This is typical activist judging: determine that an outcome is unacceptable, admit that ordinarily judicial power would not reach far enough to remedy this type of situation, hold that this particular situation is uniquely bad, then find a way to legally justify the desired outcome with a lengthy judicial opinion.

Good work has already been done on the analysis of this case; Ed Whelan provides an excellent take on the legal shortcomings of the Moore decision at National Review. I write not so much to add to the legal analysis as to emphasize that this is a uniquely unprecedented and dangerous decision.

Put aside the above argument that this decision creates an absurd second-class legislator who can sometimes validly legislate but cannot make major decisions on matters such as constitutional amendments. Put aside also the fact that Justice Anita Earls, who wrote the majority decision, was an attorney representing the plaintiffs in the series of Covington cases. These instances would not make the case stand out as worthy of national attention in a sea of similarly activist case law. There is something far worse lurking behind the Moore decision.

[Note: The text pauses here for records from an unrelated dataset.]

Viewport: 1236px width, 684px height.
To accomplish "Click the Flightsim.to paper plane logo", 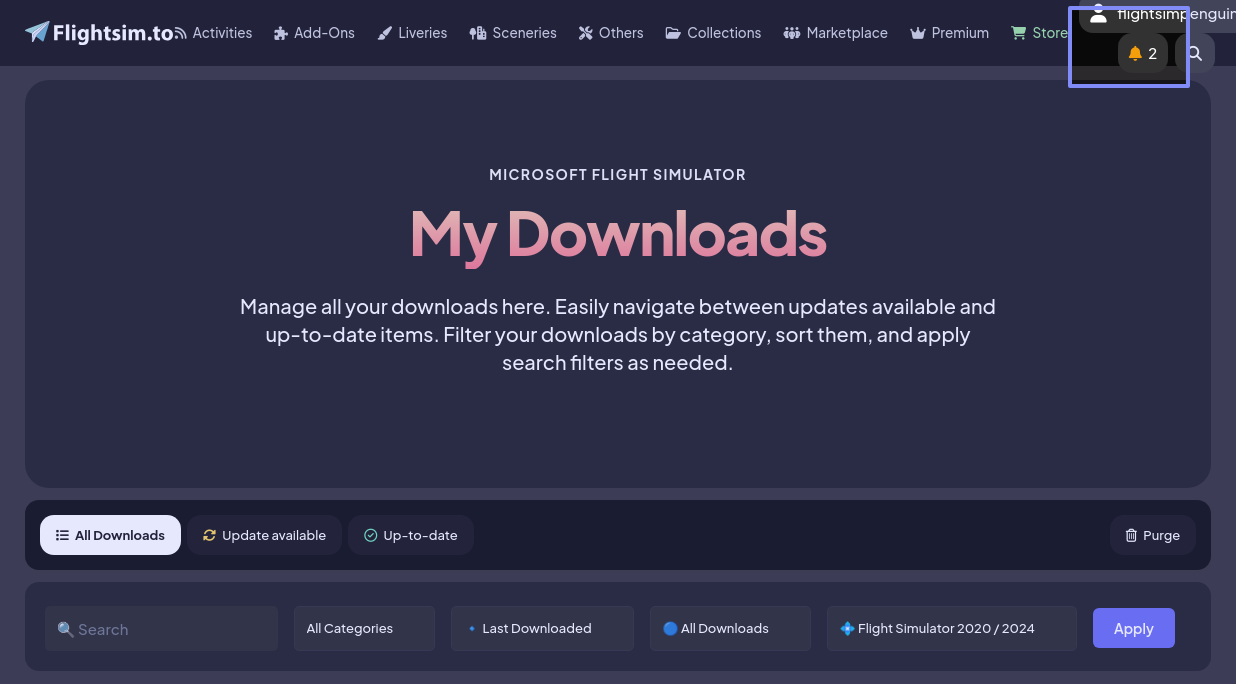I will click(x=38, y=33).
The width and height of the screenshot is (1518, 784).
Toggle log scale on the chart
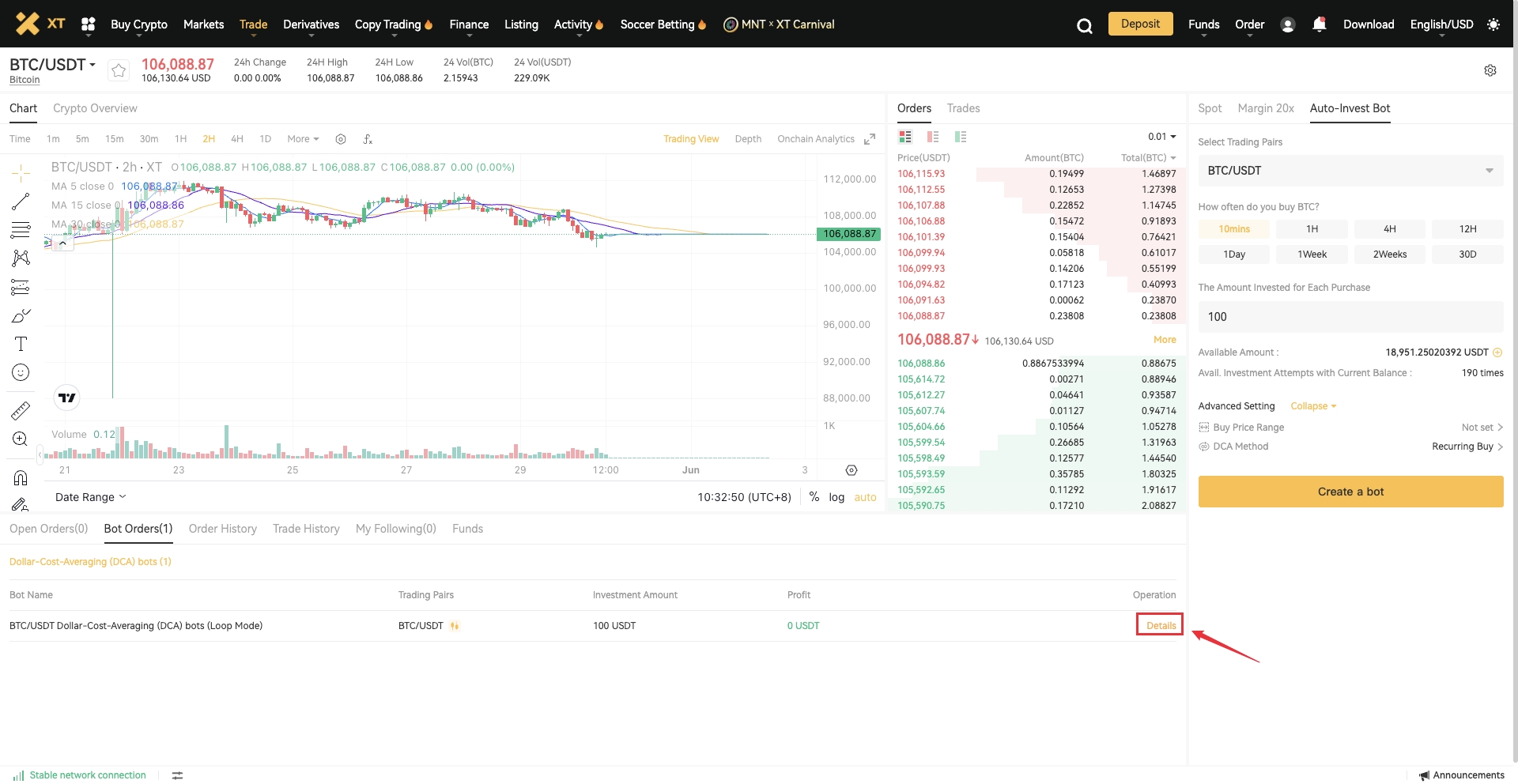(x=836, y=497)
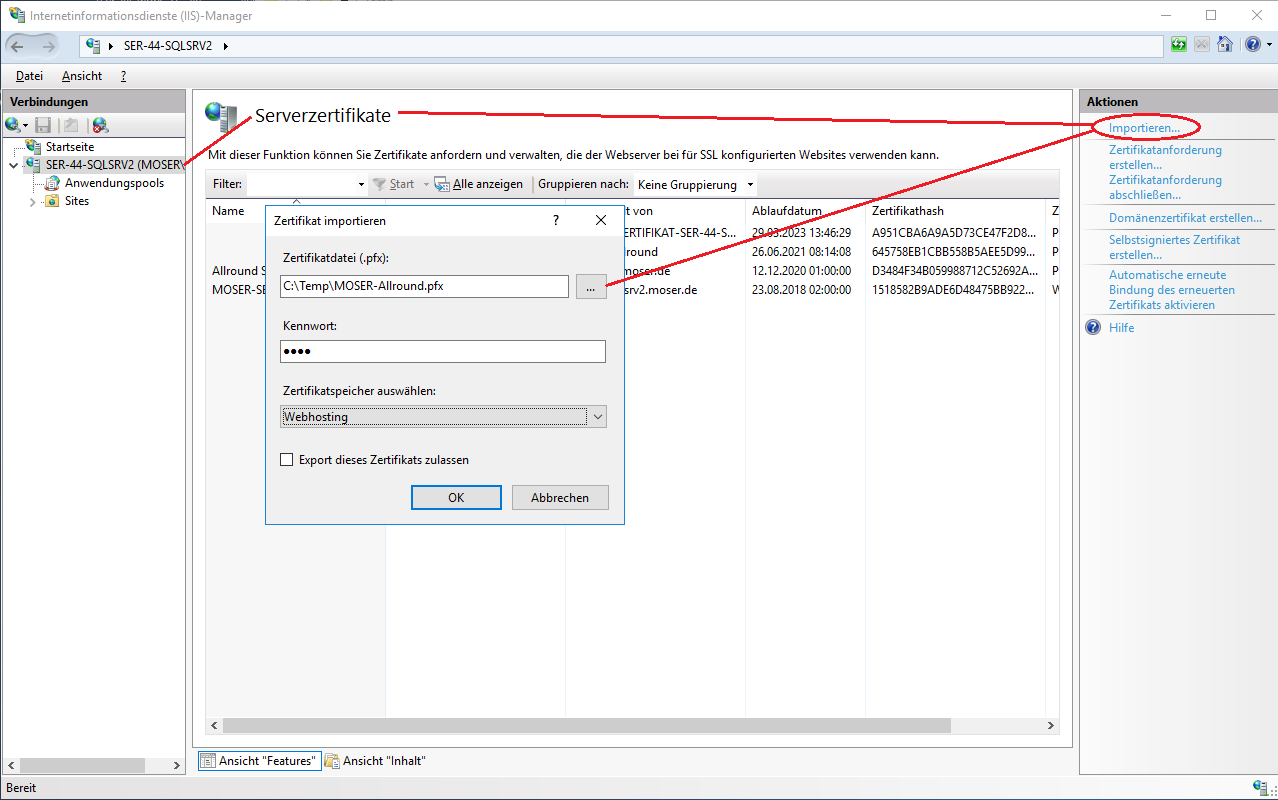The image size is (1278, 800).
Task: Click the Hilfe question mark icon
Action: tap(1093, 328)
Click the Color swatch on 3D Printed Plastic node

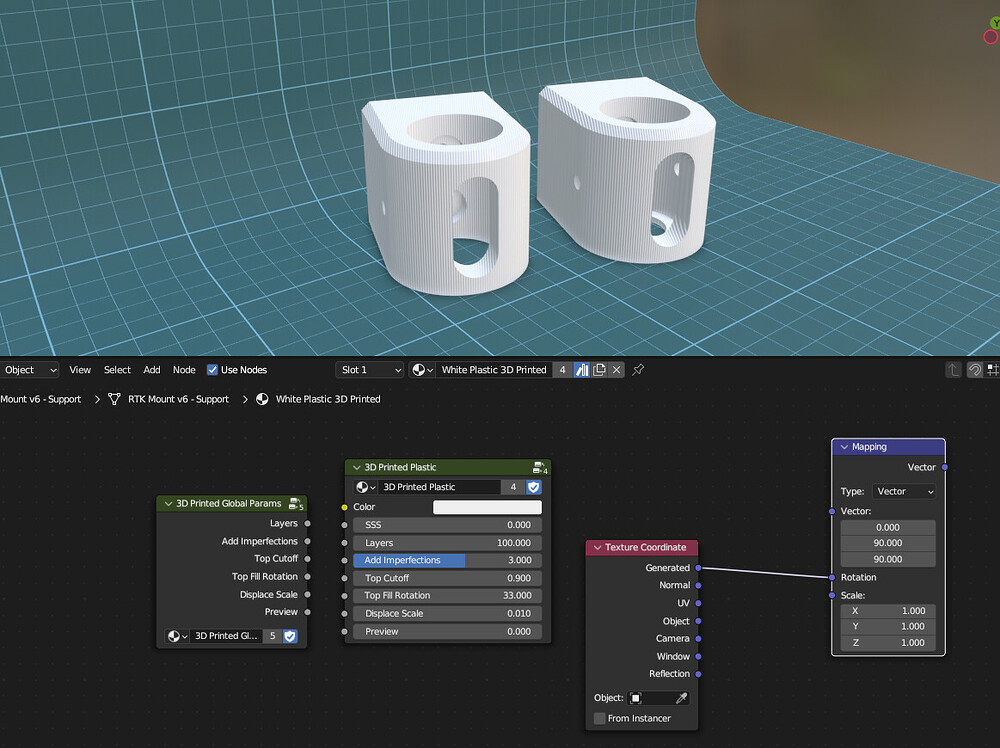point(487,507)
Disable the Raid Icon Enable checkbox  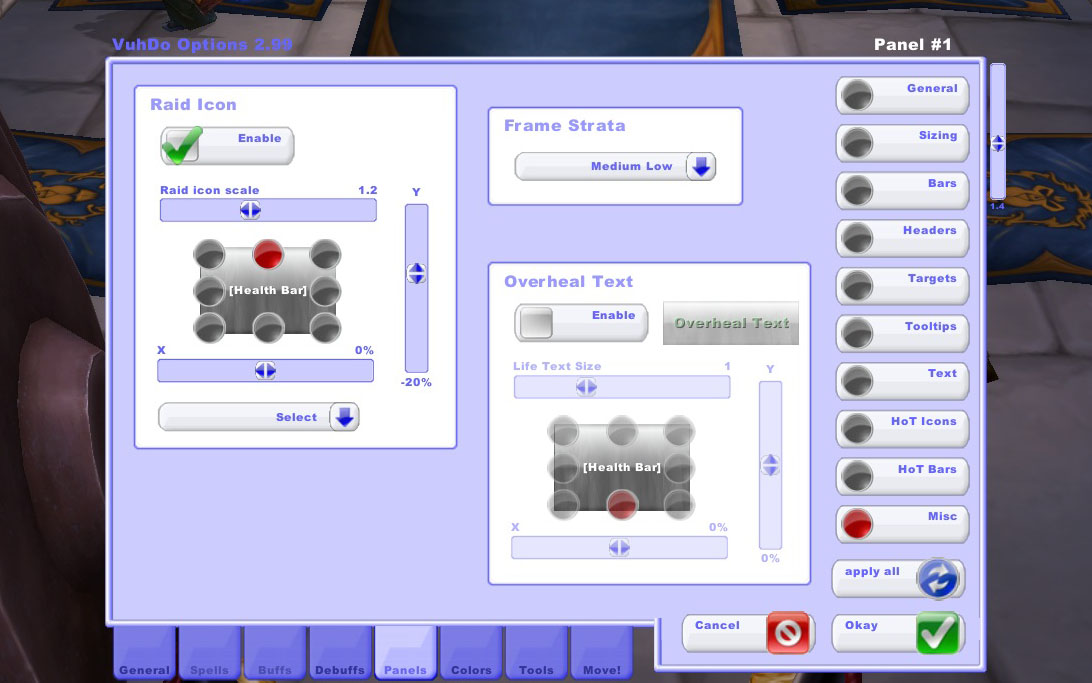(182, 145)
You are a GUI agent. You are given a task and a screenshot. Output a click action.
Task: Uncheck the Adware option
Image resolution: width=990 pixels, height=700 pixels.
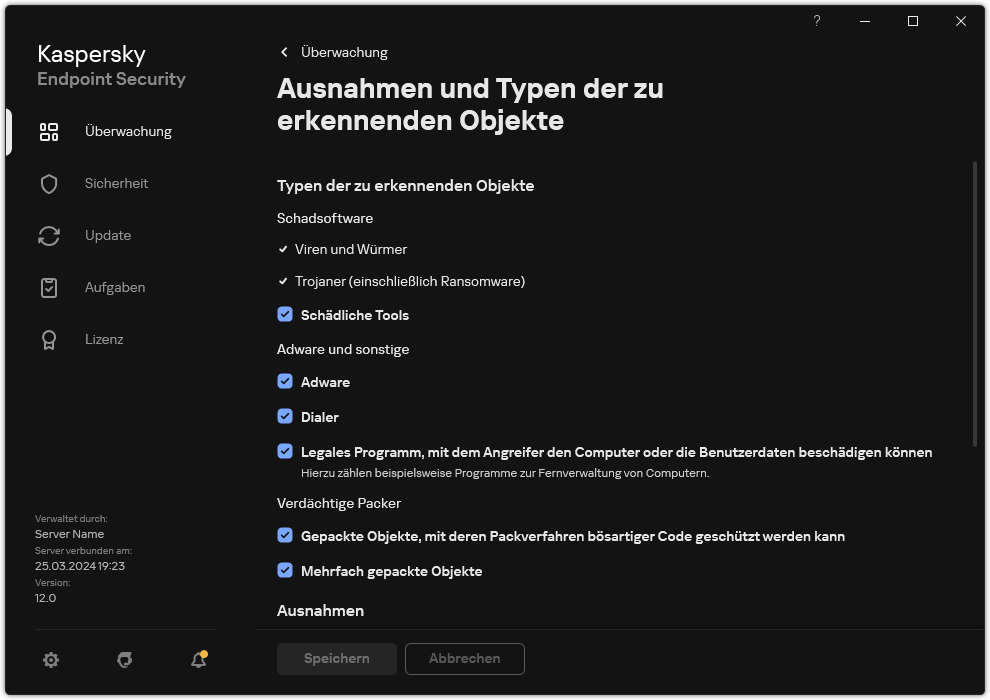(285, 381)
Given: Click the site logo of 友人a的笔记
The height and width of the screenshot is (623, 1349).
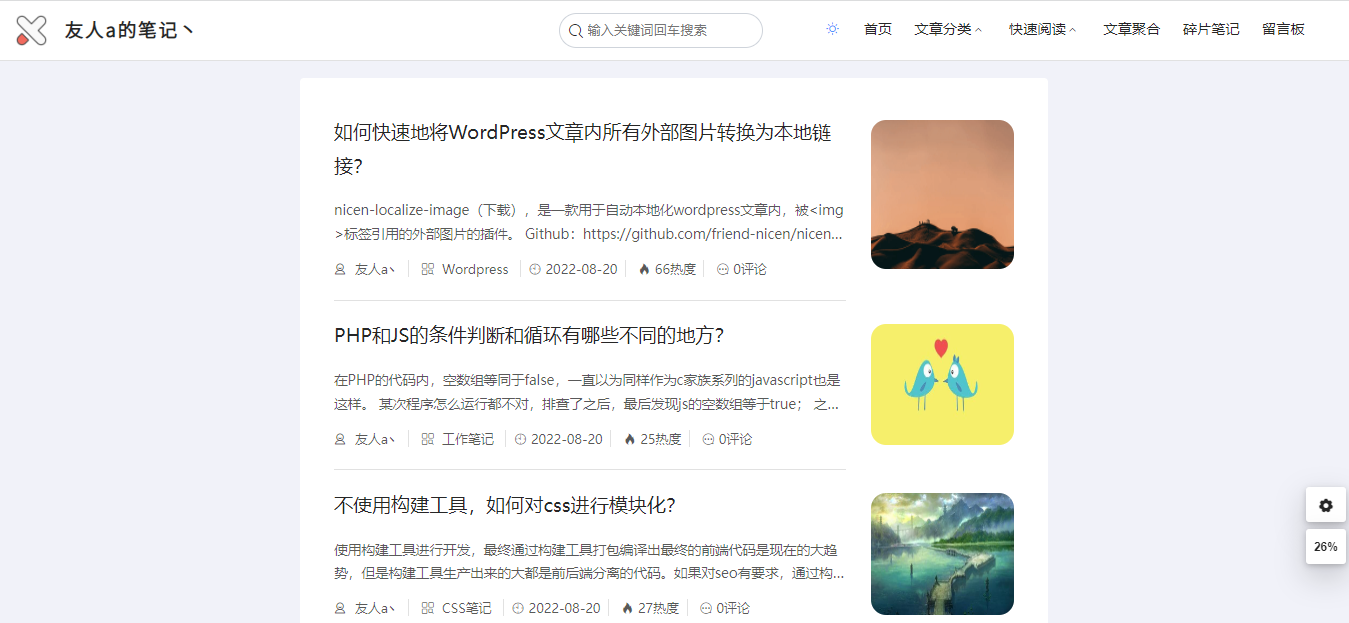Looking at the screenshot, I should pos(31,29).
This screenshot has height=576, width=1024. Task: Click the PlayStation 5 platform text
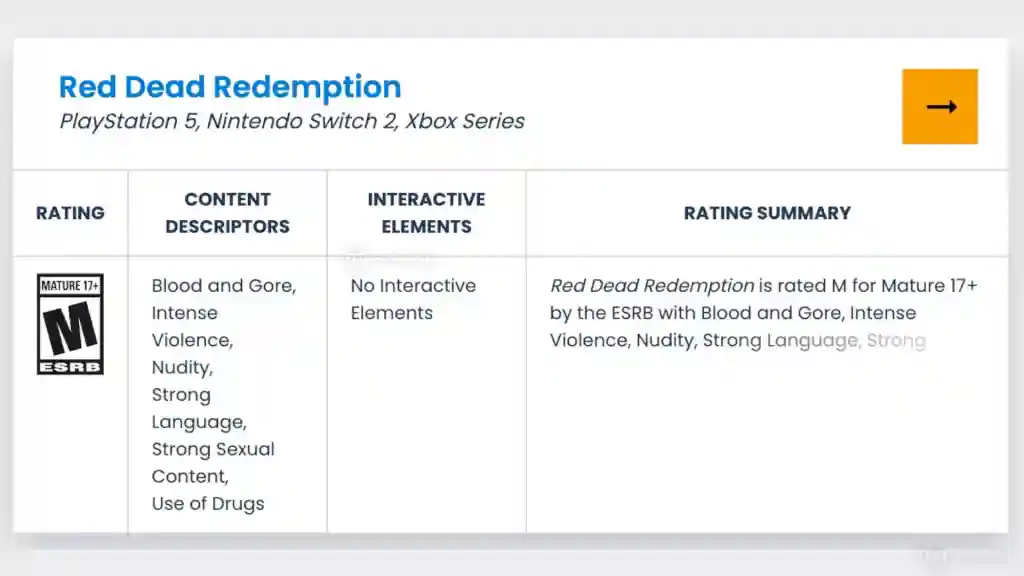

The reasoning above is bad, but the implication of the Court's ultimate holding on separation of powers that is truly frightening. The outcome in the case is that the “acts proposing constitutional amendments passed by a legislature composed of a substantial number of legislators elected from unconstitutionally racially gerrymandered legislative districts, after the unlawfulness of those districts has been conclusively established, are not automatically shielded by application of the de facto officer doctrine.” In short, if the court thinks that enough legislators in a legislature represent “unconstitutionally racially gerrymandered” districts, that legislature might no longer have the power to propose constitutional amendments. 

A precedent has just been set in North Carolina that, if the Court finds enough racism or political tampering in the creation of legislative districts, the Court may have the ability to void constitutional amendments passed by that legislature. Conservatives have been dismayed for decades that the courts either strike down conservative statutes by claiming they are unconstitutional or interpret constitutional provisions in ridiculous ways to achieve policy ends. But in those cases, the courts are at least paying lip service to the fact that their highest authority is their constitution. Something different has happened here. The Court has actually managed to say that, in certain circumstances, it may throw out portions of the constitution, if those portions were passed by enough legislators the Court deems illegitimate.

The left likes to picket, riot, and incite violence in the face of such adverse political and legal outcomes. Conservatives should not follow suit, but we should be no less aggressive in taking action. This decision should be reviewed by the U.S. Supreme Court, and every conservative legal operation should get involved in that case. Other jurisdictions should openly refuse to follow such a dangerous precedent. And the people of North Carolina should impeach the N.C. Supreme Court justices who have dared to tell them their duly elected representatives may not amend the constitution if the high court doesn’t like the circumstances surrounding the amendment process. The courts are bound by their constitutions. They should have no voice in the political process that creates or amends those constitutions. If the separation of powers doesn’t mean that, it doesn’t mean anything. And then we are all in trouble.